Der neue Allroad ist die wohl begehrteste Variante des noch jungen Audi A6 Avant, denn erstmals bekommt der Pseudo-Offroader den bulligen Breitbau der RS-Varianten. Die elf Zentimeter mehr Breite stehen dem kletterfreudigen Familienkombi prächtig.
Ganz neu ist die Idee mit den dicken Backen für die so beliebten Allroad-Modelle nicht. Bereits vor rund einem Jahrzehnt war die Initiative für den damaligen Audi A4 Allroad schon einmal aufgekommen, doch die damalige Quattro GmbH wollte die Stückzahlen des Karosseriebaus nicht hochdrücken und die Exklusivität seiner RS-Modelle bewahren. Doch vor ein paar Jahren flammte die Diskussion wieder auf, denn man wollte die ertragreichen Allroad-Modelle deutlicher von den normalen Kombis abgrenzen – da kam der Breitbau, der ohnehin für den Audi RS6 in Planung war, gerade recht.
Breiter Allroad: Audi grenzt sich vom Dienstwagen ab
Die Kunden wird es freuen, denn mit einer Breite von 1,99 Metern bläst der Audi A6 mindestens 77.250 Euro teure Allroad seine Kotflügelbacken bereits im Stand schon mächtig auf. Eine Verwechslungsgefahr mit den Standard-Versionen der Dienstwagengilde besteht nicht. Dazu kommen die üblichen Dreingaben wie Unterfahrschutz, bis zu 21 Zoll große Räder, farblich abgesetzte Radhausverbreiterungen sowie eine variable Luftfederung mit einem Verstellbereich von 5,5 Zentimetern nebst Hinterachslenkung.

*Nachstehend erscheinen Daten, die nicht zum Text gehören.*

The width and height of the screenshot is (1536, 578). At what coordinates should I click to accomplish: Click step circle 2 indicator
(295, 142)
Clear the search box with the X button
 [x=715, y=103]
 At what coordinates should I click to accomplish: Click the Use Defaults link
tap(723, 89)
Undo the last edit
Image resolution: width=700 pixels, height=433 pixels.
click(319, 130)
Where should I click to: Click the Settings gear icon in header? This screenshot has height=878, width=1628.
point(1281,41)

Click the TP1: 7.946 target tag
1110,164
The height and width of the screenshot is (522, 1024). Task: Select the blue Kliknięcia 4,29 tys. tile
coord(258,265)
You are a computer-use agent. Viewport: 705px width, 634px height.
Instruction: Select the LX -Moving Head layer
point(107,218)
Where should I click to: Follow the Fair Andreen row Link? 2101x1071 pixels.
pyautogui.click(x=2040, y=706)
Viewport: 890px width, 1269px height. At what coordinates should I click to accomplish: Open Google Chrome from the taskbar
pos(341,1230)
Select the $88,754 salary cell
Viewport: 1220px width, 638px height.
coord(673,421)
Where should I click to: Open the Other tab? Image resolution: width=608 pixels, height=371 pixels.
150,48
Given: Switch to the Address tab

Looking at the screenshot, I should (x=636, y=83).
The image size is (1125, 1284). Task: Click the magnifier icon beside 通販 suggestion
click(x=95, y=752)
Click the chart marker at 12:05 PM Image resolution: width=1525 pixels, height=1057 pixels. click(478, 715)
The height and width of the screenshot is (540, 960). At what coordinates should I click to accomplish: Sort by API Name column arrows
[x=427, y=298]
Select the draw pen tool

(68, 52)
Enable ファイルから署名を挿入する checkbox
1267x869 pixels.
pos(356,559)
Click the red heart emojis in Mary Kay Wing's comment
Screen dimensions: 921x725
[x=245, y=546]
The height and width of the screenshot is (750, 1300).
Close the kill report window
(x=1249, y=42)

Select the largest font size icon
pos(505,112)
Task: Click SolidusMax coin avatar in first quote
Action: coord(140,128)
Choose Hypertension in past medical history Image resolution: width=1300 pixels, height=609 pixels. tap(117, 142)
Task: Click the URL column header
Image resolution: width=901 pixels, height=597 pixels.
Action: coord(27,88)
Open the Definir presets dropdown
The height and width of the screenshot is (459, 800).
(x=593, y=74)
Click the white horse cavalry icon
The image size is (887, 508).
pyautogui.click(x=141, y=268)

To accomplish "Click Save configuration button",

Im Innern des Allroad bleibt mit den drei Bildschirmen und einem Head-Up-Display dagegen alles wie man es kennt. Die Sitze sind exzellent ausgeformt, auf Wunsch klimatisiert und vielfältig verstellbar.

Das Platzangebot vorn wie hinten ist im Gegensatz zum Laderaum top, denn der Allroad bietet für einen Oberklasse-Kombi mit einem Volumen zwischen 404 und 1497 Litern nicht einmal Mittelmaß. Wem das nicht reicht, nutzt die Dachreling auf Aufbauten oder die Anhängekupplung für große und schwere Gegenstände. Die Anhängelast liegt beim Hybriden bei 2000 und beim drehmomentstarken Selbstzünder bei 2500 Kilogramm.
95 km Elektroreichweite im Audi A6 Allroad PHEV
Bei den Antrieben haben die Kunden zunächst nicht viele Möglichkeiten, denn neben dem 220 kW / 299 PS / 580 Nm starken Dreiliter-V6-Diesel mit elektrischem Verdichter und Mildhybridsystem (Startergenerator mit 18 kW / 24 PS) wird zum Marktstart im Herbst nur ein Vierzylinderbenziner mit Plug-in-Hybridmodul angeboten. Dessen Zweiliter-Turbo mit 185 kW / 252 PS wird von einem 105 kW starken Elektromotor unterstützt, der Gesamtleistung auf 270 kW / 367 PS / 500 Nm erhöht. Dank des 25,9 kWh großen Batteriepakets unter dem Laderaumboden kann der 5,02 Meter Kombi bis zu 95 Kilometer rein elektrisch fahren.

Das Nachladen dauert an einem elf Kilowatt starken Lader rund zweieinhalb Stunden. Beide Antriebsvarianten sind maximal 250 km/h schnell und beschleunigen aus dem Stand in 5,5 Sekunden auf Tempo 100. Anzunehmen, dass das schmale A6-Allroad-Portfolio mittelfristig zumindest um einen imageträchtigen Sechszylinderbenziner erweitert wird.